Although general questions regarding the environmental, evolutionary, neural and genetic determinants of behaviours are shared within the community, the multiplicity of model organisms, hypotheses and paradigms has led to the existence of a very diverse palette of specific recording techniques. Some tools were developed, for instance, to continuously record simple behavioural features such as walking activity [10] and position [11] over long durations (days or weeks); to score more complex ones such as feeding [12,13], aggression [14] and courtship [15]; and to study the behaviour of multiple interacting animals [16–18]. Whilst most recording platforms are unrelated to each other, there are also some attempts to build general purpose tools that can be adapted by researchers to suit their specific goals [5,19–21]. However, when it comes to the subsequent analysis of the generated results, there is still no unified programmatic framework that could be used as a set of building blocks in a pipeline.

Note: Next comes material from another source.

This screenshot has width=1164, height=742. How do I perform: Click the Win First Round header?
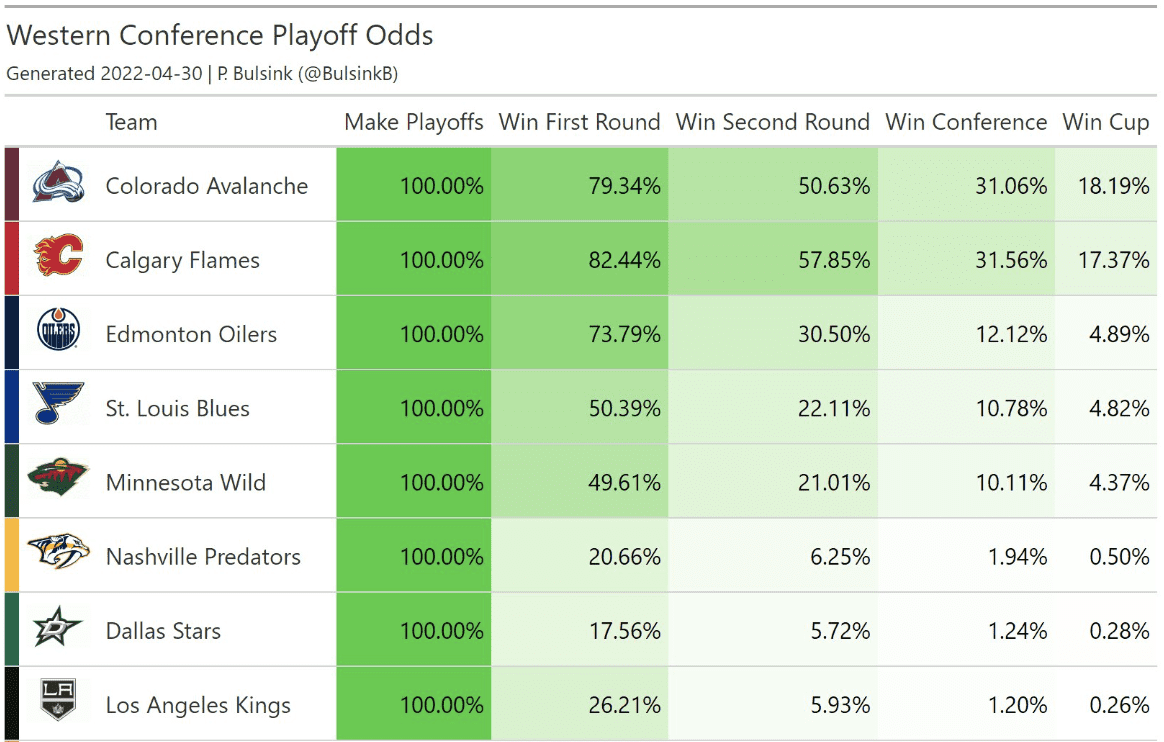pos(579,122)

The fields of structural biology and bioinformatics are good examples of communities that have taken advantage of sharing standard files formats, modular command line tools [22] and software packages [23] that can be assembled into pipelines [24]. In these research areas, which are closely linked to data sciences and statistics, scripting interfaces are the standard since they help to deliver reproducible results [25,26]. In addition, they can be used on remote resources such as computer clusters, which makes them more scalable to the context of ‘big data’ [27]. Since many aspects of behaviour analysis are also becoming increasingly dependent on data sciences, the development of such common tools and data structures would be very valuable.

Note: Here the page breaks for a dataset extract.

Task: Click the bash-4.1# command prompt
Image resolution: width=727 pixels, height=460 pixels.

At first, it may seem as though behavioural experiments are prohibitively heterogeneous – in terms of model organisms, paradigm and timescale – for a similar community to arise. However, low-level conceptual consistencies and methodological challenges are shared across experiments. For instance, the results (i.e. the ‘data’) feature a set of long time series (sometimes multivariate and irregular), but also contain a formal description of the treatment applied to each individual, the ‘metadata’. Storing and accessing data and metadata efficiently involves the implementation of a nested data structure which, in principle, can be shared between acquisition platforms and experimental paradigms.

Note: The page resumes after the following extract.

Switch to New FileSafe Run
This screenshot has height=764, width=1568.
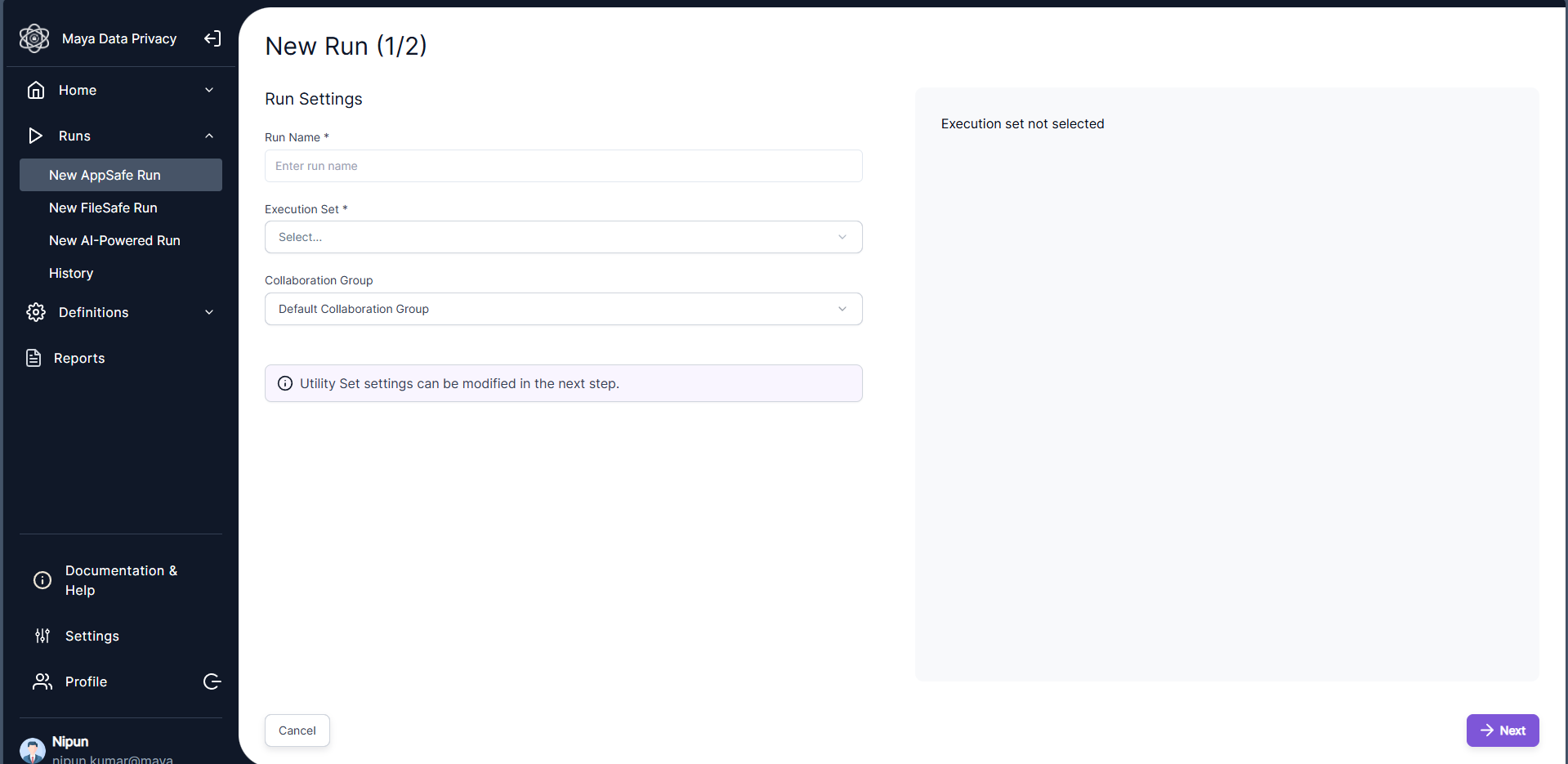(x=103, y=208)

Here, we describe the rethomics platform, an effort to promote the interaction between behavioural biologists and data scientists. rethomics is implemented as a collection of interconnected packages, offering solutions to importing, storing, manipulating and visualising large amounts of behavioural results. We also present two practical examples of its application to the analysis of behavioural rhythm in fruit flies, a widely studied subject.
Design and Implementation
rethomics is implemented in R [28] as a collection of packages (Fig 1). Such modular architecture follows the model of modern frameworks such as the tidyverse [29], which results in increased testability, maintainability and adaptability. In this model, each task of the analysis workflow (i.e. data import, manipulation and visualisation) is handled by a different package, and new ones can be designed to suit specific needs. At the core of rethomics lies the behavr table, a structure used to store large amounts of data (e.g. position and activity) and metadata (e.g. treatment and genotype) in a unique data.table-derived object [30]. Any input package will import experimental data as a behavr table which can, in turn, be analysed and visualised regardless of the original input platform. Numerical results and plots are standard objects that can, therefore, be further analysed inside the wide R package ecosystem.
Diagram representing the interplay between, from left to right, the raw data, the rethomics packages (in blue) and the rest of the R ecosystem.
Internal data structure
Ethomics results can easily scale and data structure therefore gains from being computationally efficient – both in terms of memory footprint and processing speed. For instance, there could be very long time series, sampled several times per second, over multiple days, for each individual. In addition, time series can be multivariate – encoding coordinates, orientation, dimensions, activity, colour intensity and so on. Furthermore, experiments may feature a large number of individuals. Each individual is also associated with some metadata: a set of ‘metavariables’ that describe experimental conditions. For instance, metadata stores information regarding the date and location of the experiment, treatment, genotype, sex, post hoc observations and other arbitrary metavariables. A large set of metavariables is an important asset since they can later be treated as covariates.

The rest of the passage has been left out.